# Bubble counter glass fittings help



## Ghettofarmulous (1 Oct 2013)

Iv been having some trouble with my bubble counter since i installed it. I fill the glass with water but within a day it has passed through the NRV and down the 6 mm air line. Its a custom bubble-counter and iv been trying to find a permanent way of setting it up. I would very much like some suggestions on how to keep the water in the glass, it doesnt have to look good as i can hide the inlets and outlets. Maybe a better NRV or i have thought of putting a syringe needle on the outlet side



Right now its a rubber sleve with a plastic NRV.


----------



## Ghettofarmulous (10 Nov 2013)

Sorry lads im still having leaking problems. Is there anybody with experience on plumping or fittings that might solve my problem. 

Connecting a 1/2 " glass tube to a NRV?

Thanks


----------



## Andy D (10 Nov 2013)

What is the sleeve for?

Can you post a picture of the set-up showing the bubble counter connected?


----------



## Ghettofarmulous (4 Feb 2014)

Been moving house so a bit late with the update.

Here are a few pictures of what im working with.The glass tube is OD 12 mm. I would very much like to connect the glass to the 6mm line in a better way but the NRV's are the only ones I can find that fit into the black rubber slieve. Agan, the difficulty im facing is the water passing *through* the NRV and into the lines going back to the solenoid, needle valve and regulator.

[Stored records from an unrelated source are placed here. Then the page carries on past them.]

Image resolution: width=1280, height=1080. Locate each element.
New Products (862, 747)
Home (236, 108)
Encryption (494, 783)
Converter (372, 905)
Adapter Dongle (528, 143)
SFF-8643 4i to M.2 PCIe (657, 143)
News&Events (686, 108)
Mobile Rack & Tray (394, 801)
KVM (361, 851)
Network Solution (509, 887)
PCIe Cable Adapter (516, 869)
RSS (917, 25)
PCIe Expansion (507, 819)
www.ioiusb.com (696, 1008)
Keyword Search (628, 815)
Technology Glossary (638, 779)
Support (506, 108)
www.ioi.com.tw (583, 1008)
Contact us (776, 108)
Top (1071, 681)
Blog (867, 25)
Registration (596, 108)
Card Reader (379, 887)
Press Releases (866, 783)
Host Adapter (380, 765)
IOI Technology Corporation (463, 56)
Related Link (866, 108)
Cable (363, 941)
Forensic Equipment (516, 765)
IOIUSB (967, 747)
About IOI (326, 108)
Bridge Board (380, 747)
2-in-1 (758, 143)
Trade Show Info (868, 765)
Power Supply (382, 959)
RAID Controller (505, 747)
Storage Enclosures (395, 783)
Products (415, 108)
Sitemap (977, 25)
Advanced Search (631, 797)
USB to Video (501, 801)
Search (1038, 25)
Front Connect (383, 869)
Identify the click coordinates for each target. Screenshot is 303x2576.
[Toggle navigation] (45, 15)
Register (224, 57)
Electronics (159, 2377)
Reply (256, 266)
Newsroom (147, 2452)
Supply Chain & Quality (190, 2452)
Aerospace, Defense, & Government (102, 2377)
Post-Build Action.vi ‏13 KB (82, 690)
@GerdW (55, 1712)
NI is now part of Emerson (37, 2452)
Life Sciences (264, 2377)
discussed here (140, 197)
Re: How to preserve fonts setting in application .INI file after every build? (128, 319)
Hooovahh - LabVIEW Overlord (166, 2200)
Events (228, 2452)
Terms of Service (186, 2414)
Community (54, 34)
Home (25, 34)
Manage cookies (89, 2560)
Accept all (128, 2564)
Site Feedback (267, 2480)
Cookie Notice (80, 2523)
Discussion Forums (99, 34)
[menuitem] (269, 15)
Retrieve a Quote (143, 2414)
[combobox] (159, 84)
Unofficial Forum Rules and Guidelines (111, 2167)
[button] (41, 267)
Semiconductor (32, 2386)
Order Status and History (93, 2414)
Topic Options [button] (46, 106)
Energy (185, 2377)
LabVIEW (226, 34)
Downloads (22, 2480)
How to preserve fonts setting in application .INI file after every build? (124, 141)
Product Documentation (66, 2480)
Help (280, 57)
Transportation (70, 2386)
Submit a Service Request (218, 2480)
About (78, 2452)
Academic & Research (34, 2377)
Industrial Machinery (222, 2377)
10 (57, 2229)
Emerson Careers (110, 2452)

Plastic NRV, rubber slieve ID 12mm and syringe needle.


Inlet coming from Needle valve, Solenoid and Reg.


Upclose of syringe needle


Outlet leading to diffuser


Front view showing bottom connection


----------



## Ghettofarmulous (4 Feb 2014)

Here is a video of it running if this helps


----------



## vauxhallmark (17 Jun 2014)

I'm finding your photo "outlet leading to diffuser" very difficult to understand. If the tube you're using to count bubbles is beneath it, and the diffuser is above it, then the non return valve is the wrong way round - or is the photo upside down?

Any clarification would help!

Mark

(PS did you pay for that, or make it out of bits and bobs? Looks a bit over-engineered! But very smart!)


----------



## Andy Thurston (17 Jun 2014)

I'd start by fitting a decent check valve instead of ebay rubbish. Its no wonder your water is leaking back towards your regulator, needle valve etc


----------